Jean-Claude Juncker blickt auf das Jahr 2015 „Deutschland hat adäquat und solidarisch reagiert“

Brüssel · Jean-Claude Juncker, Präsident der EU-Kommission zur Zeit der Flüchtlingskrise, über das deutsche Vorbild, die Schwierigkeiten Europas und Fotos, die ihn nicht loslassen.

Jean-Claude Juncker

Jean-Claude Juncker

Foto: dpa/Francisco Seco

Als die Flüchtlinge vor fünf Jahren in großer Zahl nach Europa und Deutschland kamen, stand Jean-Claude Juncker an der Spitze der EU-Kommission. Im Rückblick würdigt er die Leistung von Bundeskanzlerin Angela Merkel und spricht über Fehler der EU:

Herr Juncker, was ging in Ihnen vor, als Sie erkannten: Diese Menschen drängen nach Europa?

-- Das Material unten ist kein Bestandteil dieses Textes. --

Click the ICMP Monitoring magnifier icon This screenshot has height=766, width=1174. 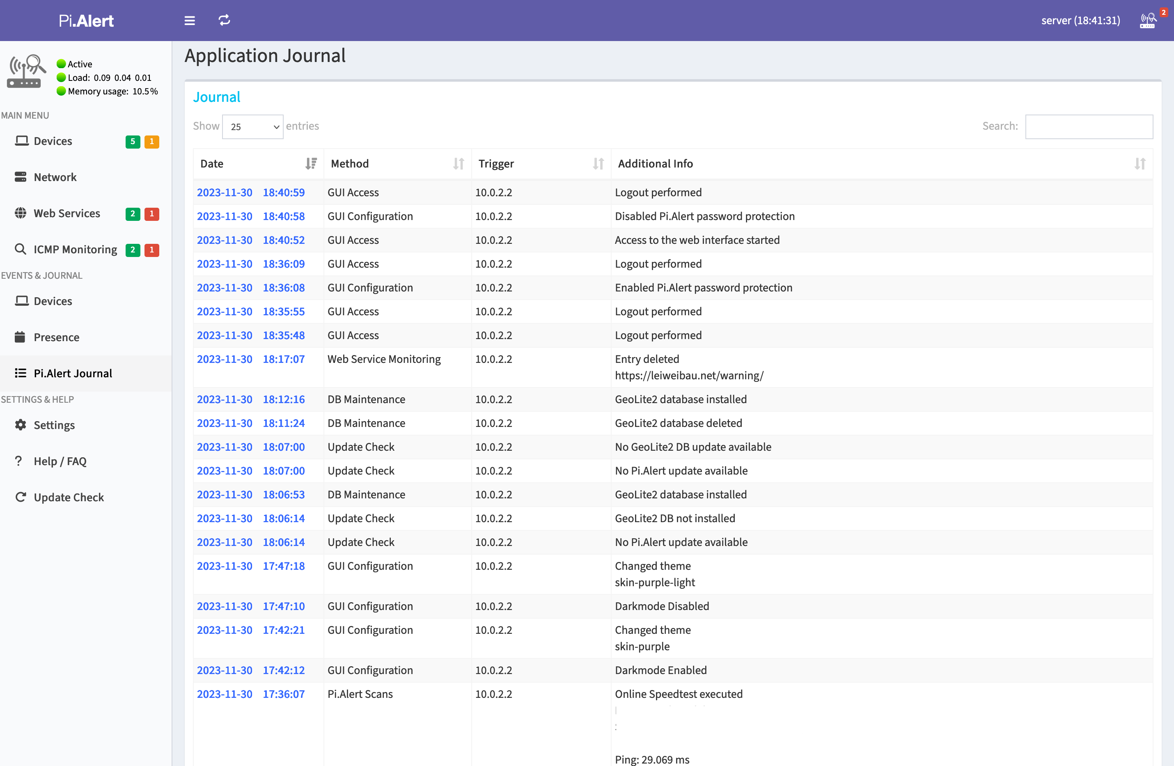pyautogui.click(x=20, y=249)
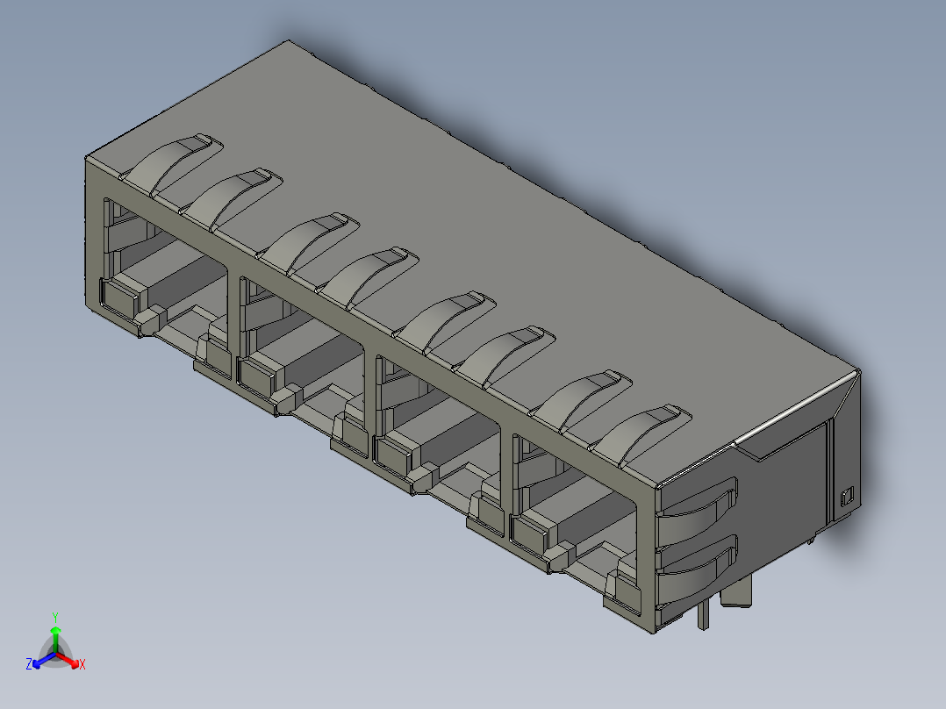Click the red X axis arrow
Screen dimensions: 946x709
pos(68,660)
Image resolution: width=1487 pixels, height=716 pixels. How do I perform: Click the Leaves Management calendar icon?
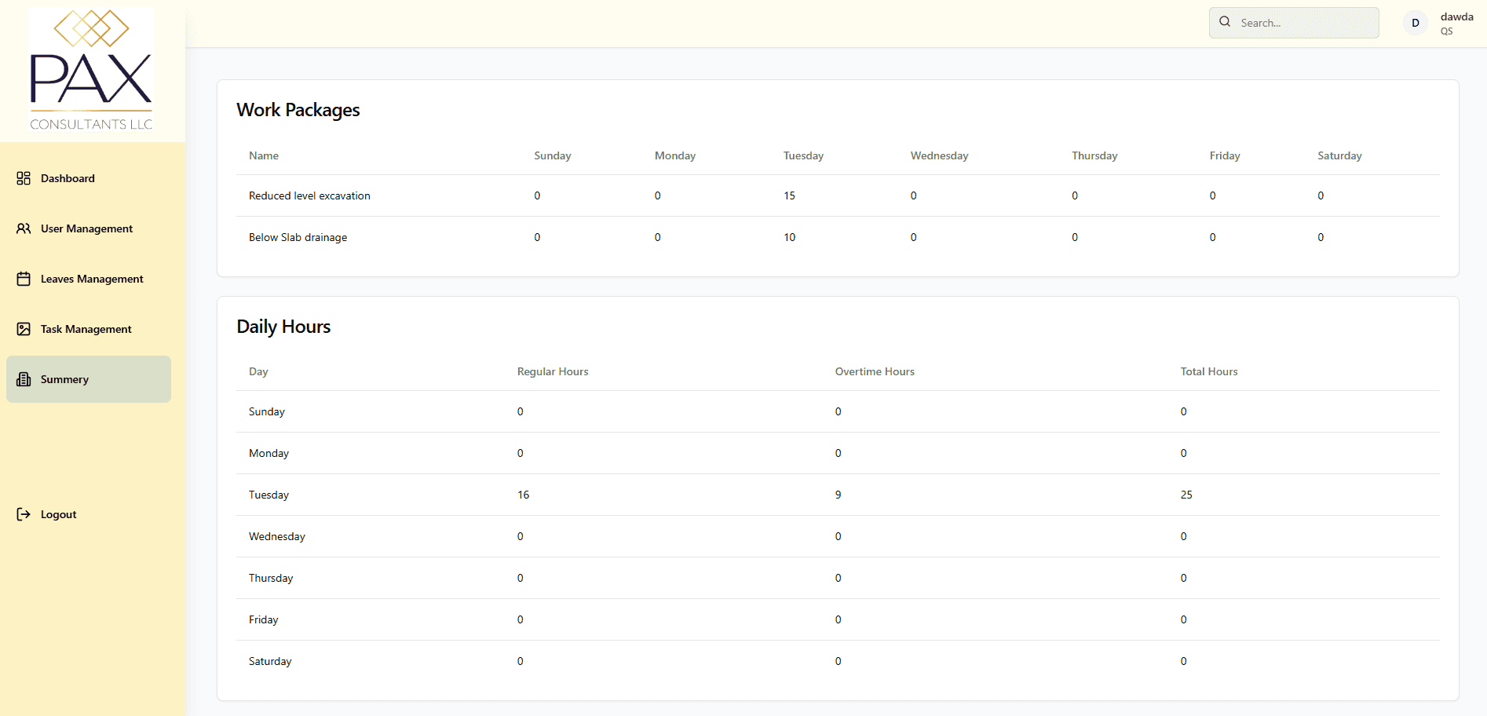[x=24, y=279]
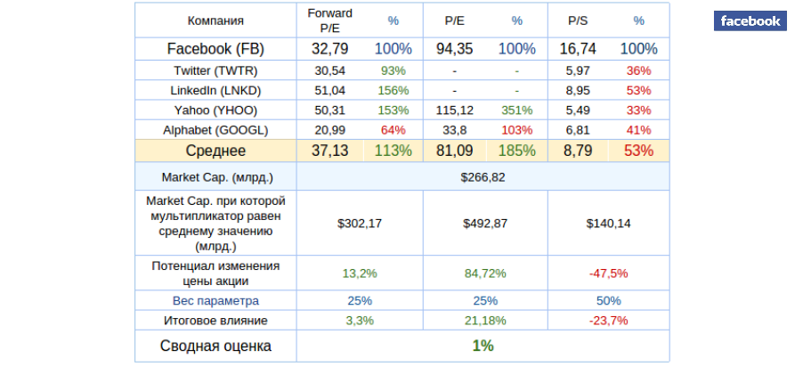Click the $492,87 market cap cell
Image resolution: width=803 pixels, height=367 pixels.
485,224
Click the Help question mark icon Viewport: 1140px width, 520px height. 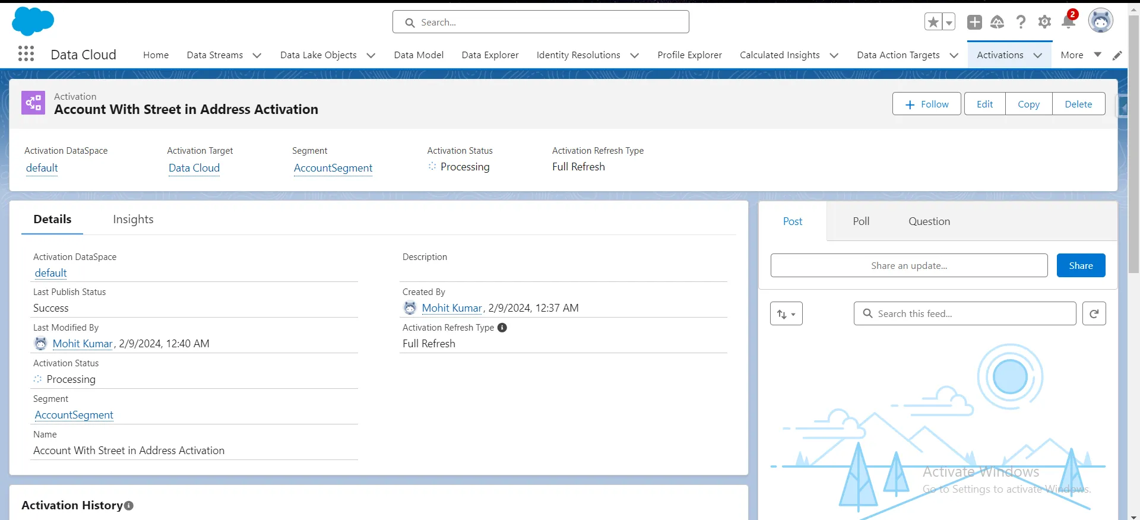pos(1021,22)
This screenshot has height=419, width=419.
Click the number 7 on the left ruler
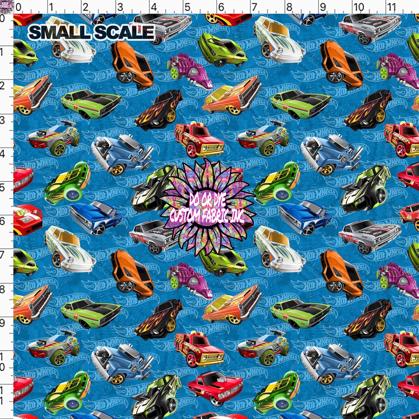pyautogui.click(x=3, y=255)
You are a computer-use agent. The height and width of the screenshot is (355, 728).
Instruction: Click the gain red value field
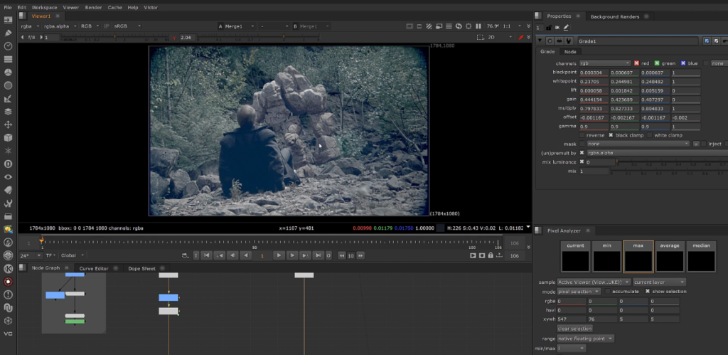pos(594,99)
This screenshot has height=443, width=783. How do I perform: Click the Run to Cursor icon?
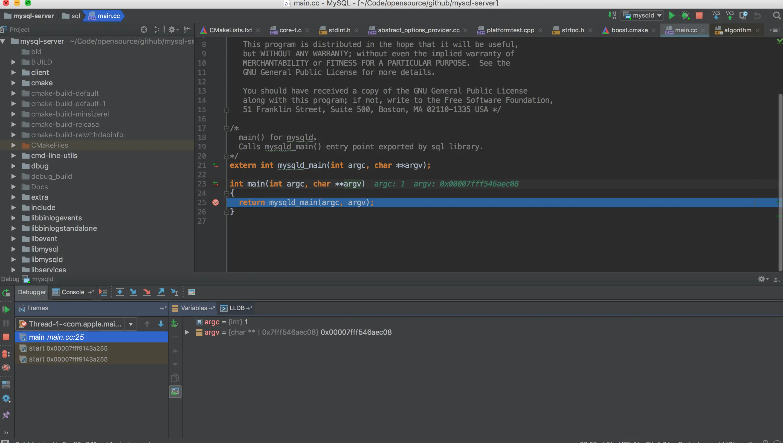click(x=175, y=292)
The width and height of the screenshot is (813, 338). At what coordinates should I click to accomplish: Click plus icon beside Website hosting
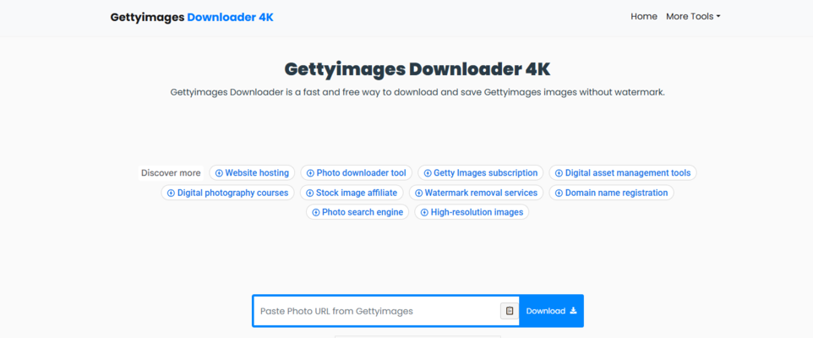[x=219, y=173]
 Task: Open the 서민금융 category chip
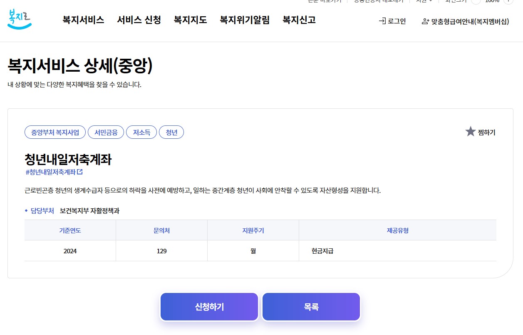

JUNCKER Mir war schnell klar, dass da ein großes Problem auf die Europäische Union zurollt. Bundeskanzlerin Angela Merkel und ich haben sehr bald erkannt, dass die große Zahl der Hilfesuchenden, die erst nach Ungarn und dann nach Österreich kamen, Hilfe brauchten. Und dass wir die Situation nur dadurch würden entspannen können, dass wir die Flüchtlinge nach Deutschland durchlassen. Frau Merkel hat mir gesagt, dass sie die Grenzen nicht schließen werde. Das ist ein wichtiger Satz, denn später wurde oft behauptet, die Bundeskanzlerin habe die Grenzen geöffnet. Das war gar nicht nötig, denn sie waren ja offen. Sie hat die Grenzen nur nicht geschlossen, was ich auch im Rückblick als die einzig richtige Entscheidung bezeichnen kann.

„Wir schaffen das“, sagte die Bundeskanzlerin damals. Hat Europa es geschafft?

JUNCKER Dieser Satz von Frau Merkel ist oft falsch verstanden worden. Sie hat ja nicht gesagt, dass wir jetzt das ganze Leid der Welt in Europa oder und Deutschland aufnehmen und heilen können. Es ging immer um Hilfe für diese Menschen. Deutschland hat auf den Ansturm adäquat und solidarisch reagiert. In der Geschichte wird bleiben, dass Frau Merkel sich mit vielen anderen zusammen bemüht hat, Hilfe zu geben, die der Not der Menschen entsprochen hat. Ich fand das damals sehr mutig und couragiert.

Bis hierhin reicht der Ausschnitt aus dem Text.